## REQUIRED ACTION
Nothing but the lines from the one holding "Open the 'Нет акций' link in highlighted row" to the final line of the listing below, both included, should be repeated, and each must match exactly. Omit pictures.

--

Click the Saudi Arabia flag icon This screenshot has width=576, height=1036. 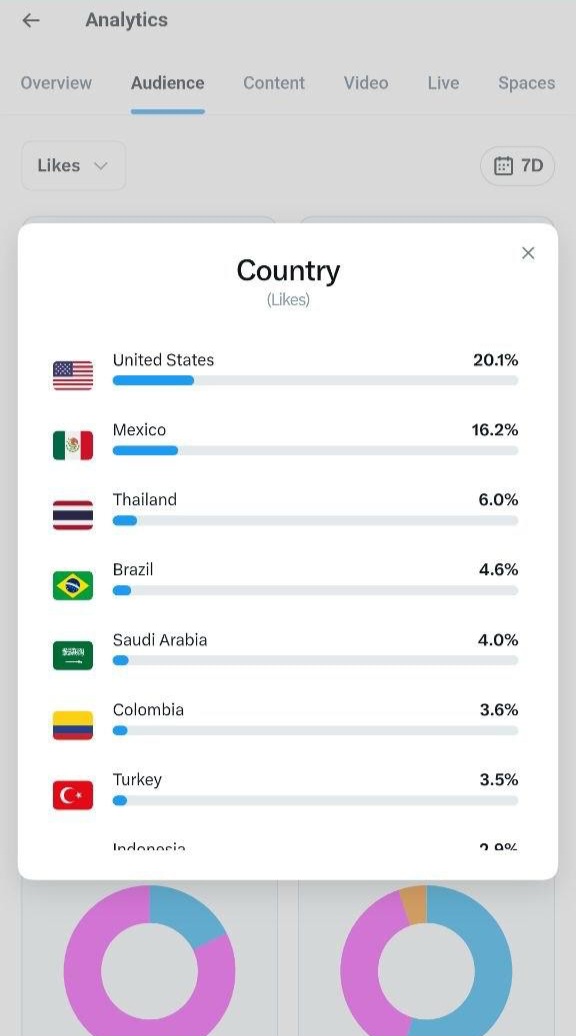[73, 655]
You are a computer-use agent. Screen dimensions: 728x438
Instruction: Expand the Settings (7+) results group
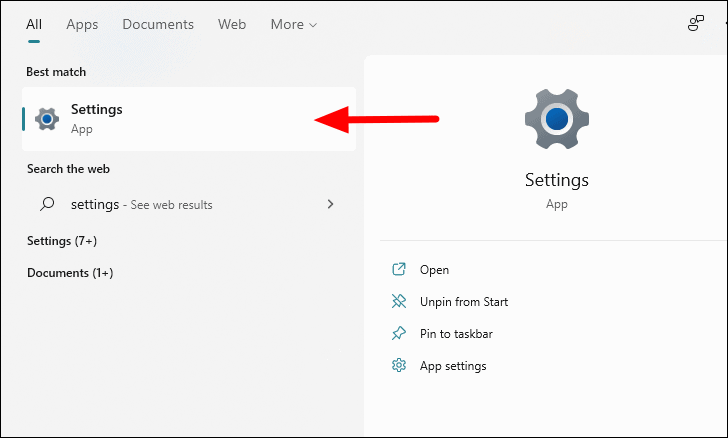point(62,241)
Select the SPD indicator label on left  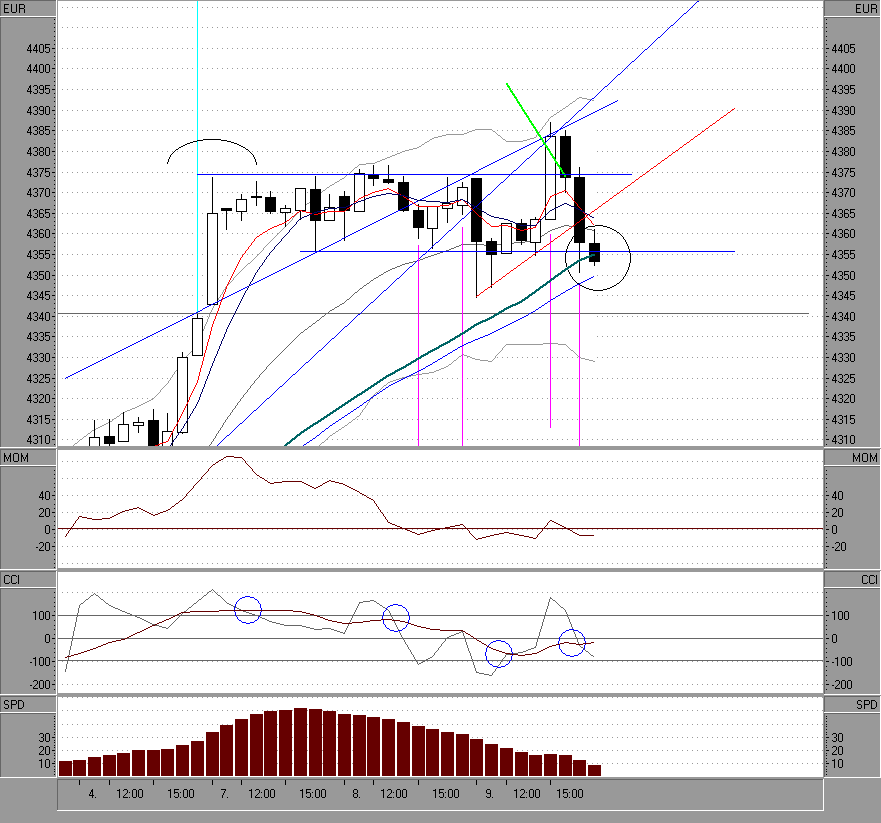click(13, 704)
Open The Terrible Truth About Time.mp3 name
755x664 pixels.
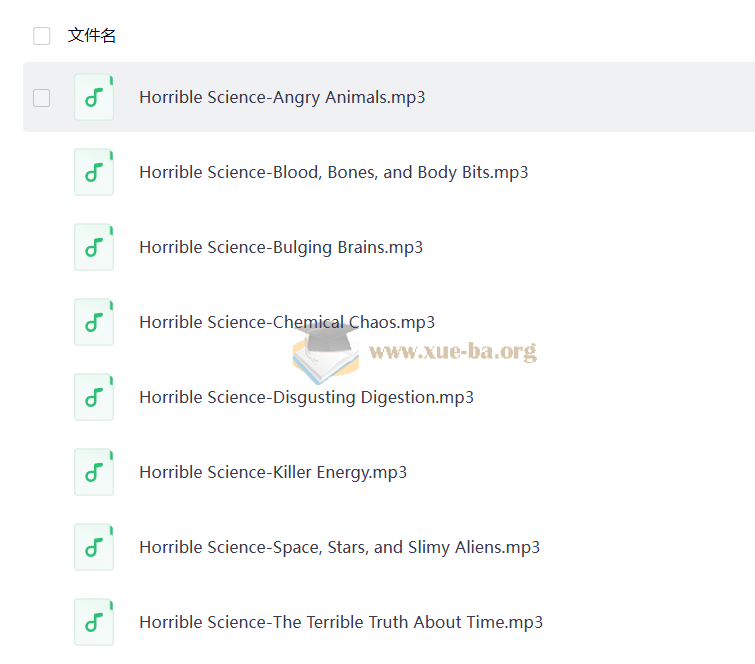(x=340, y=622)
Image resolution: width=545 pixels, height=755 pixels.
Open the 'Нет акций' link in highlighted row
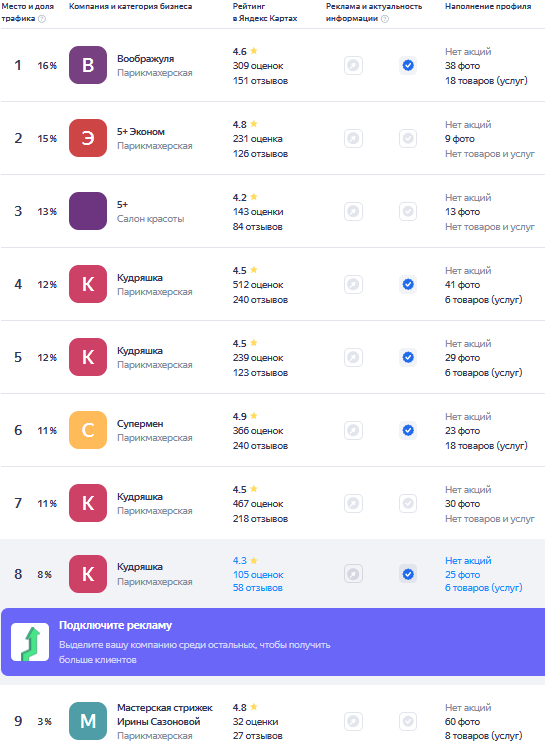pos(468,560)
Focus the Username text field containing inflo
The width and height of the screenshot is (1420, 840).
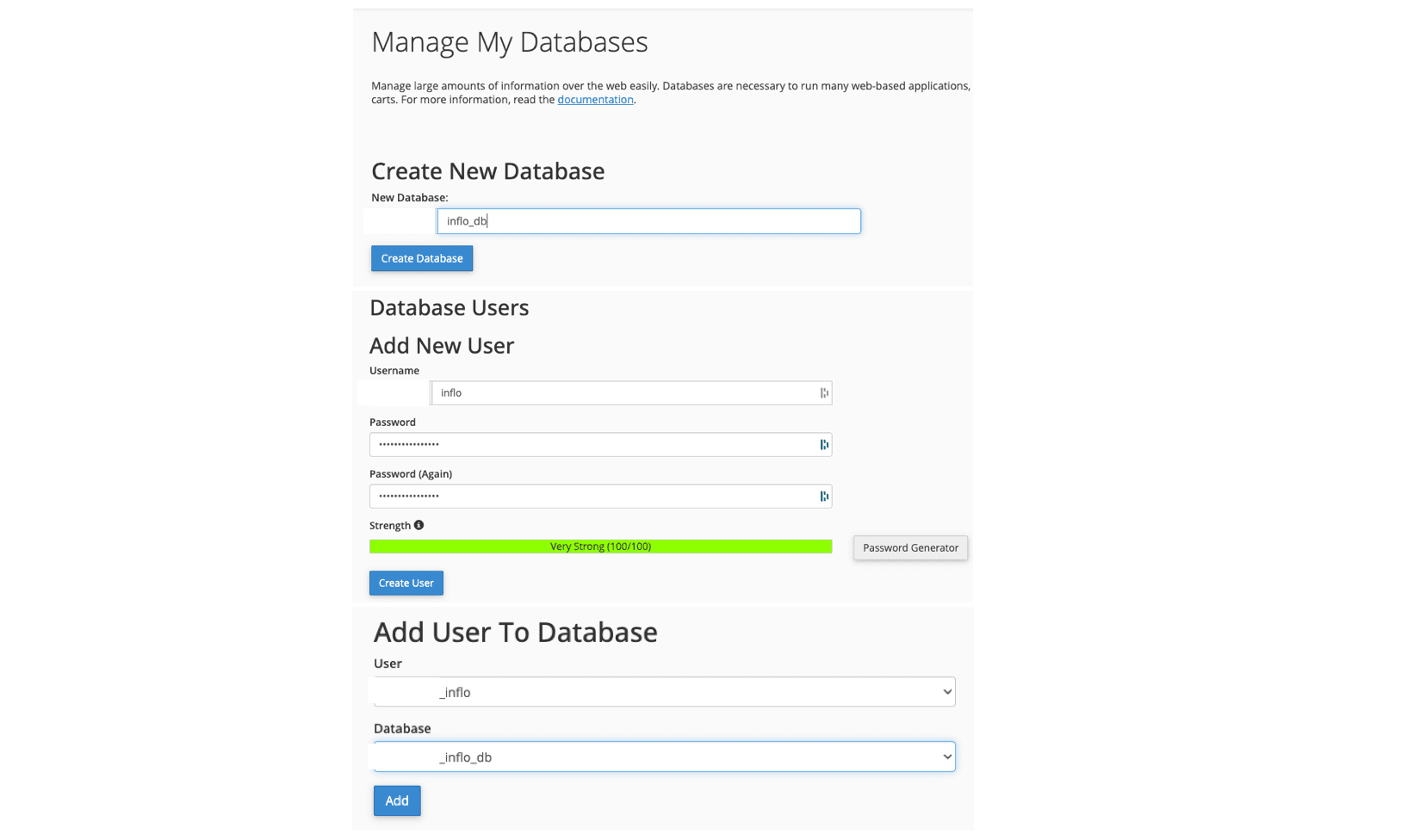[x=623, y=393]
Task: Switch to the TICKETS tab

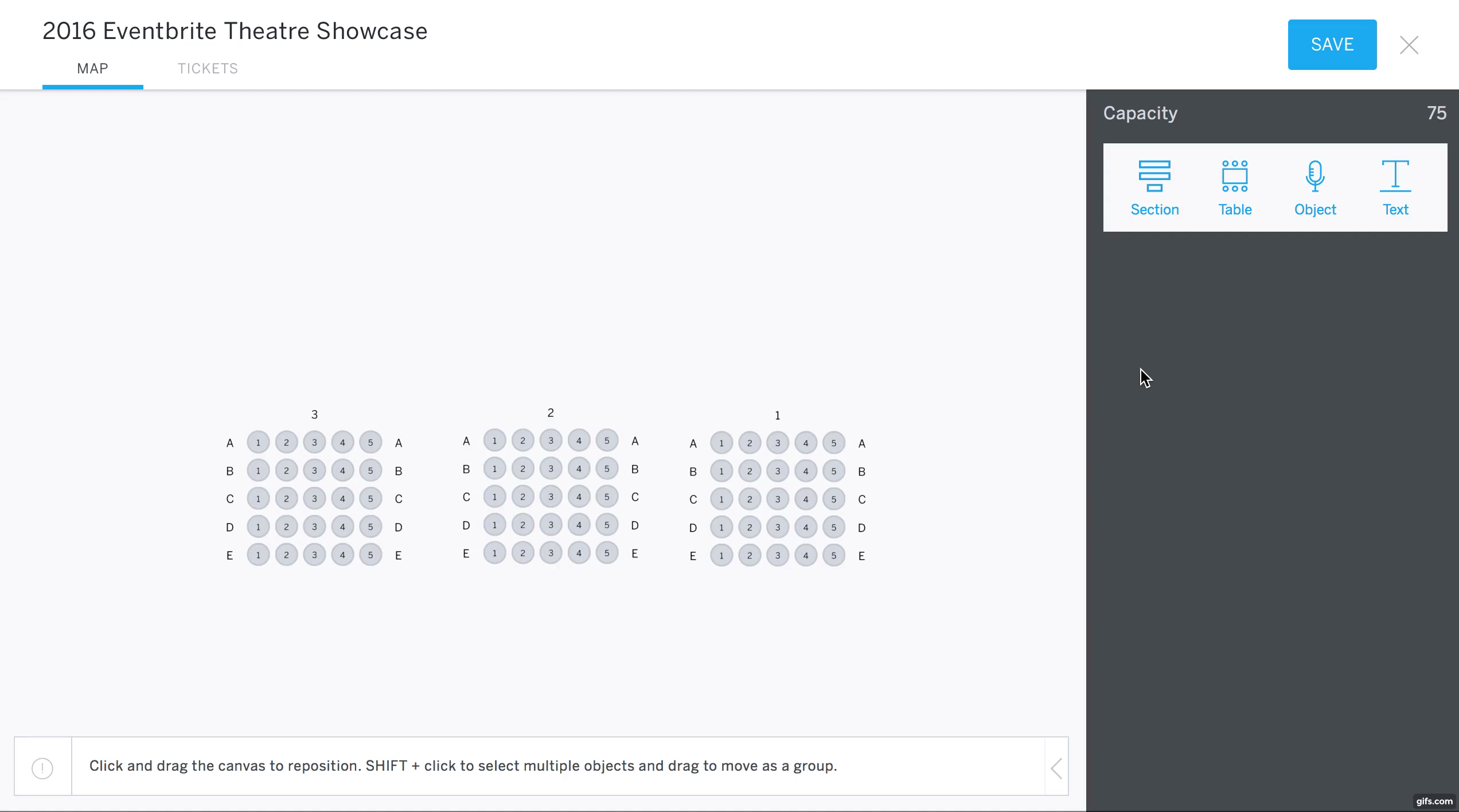Action: (207, 68)
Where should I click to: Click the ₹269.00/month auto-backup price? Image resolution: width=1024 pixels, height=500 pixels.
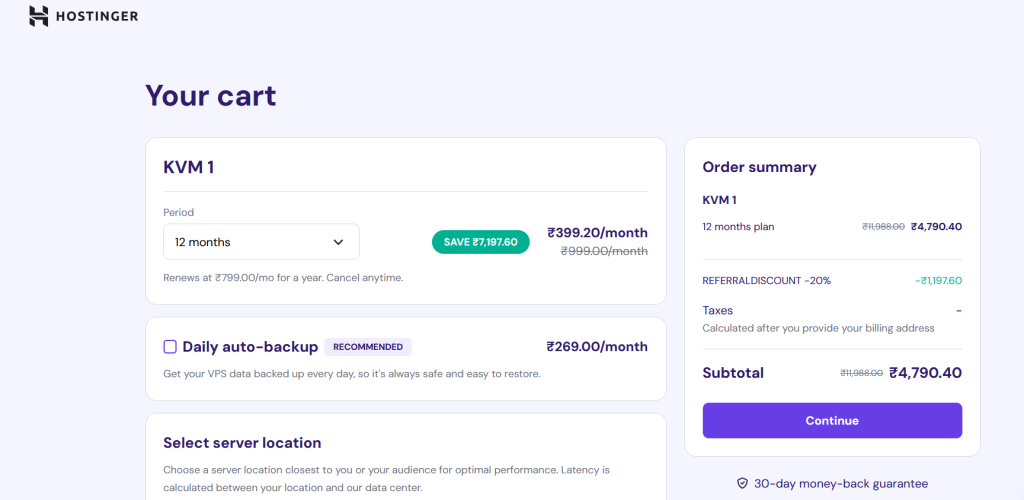click(597, 347)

--

## ANSWER BOX
Open the 'Нет акций' link in highlighted row
pos(468,560)
Focus the Username text field containing inflo
The width and height of the screenshot is (1420, 840).
[x=623, y=393]
Task: Switch to the TICKETS tab

Action: (207, 68)
Where should I click to: Click the ₹269.00/month auto-backup price? Image resolution: width=1024 pixels, height=500 pixels.
click(597, 347)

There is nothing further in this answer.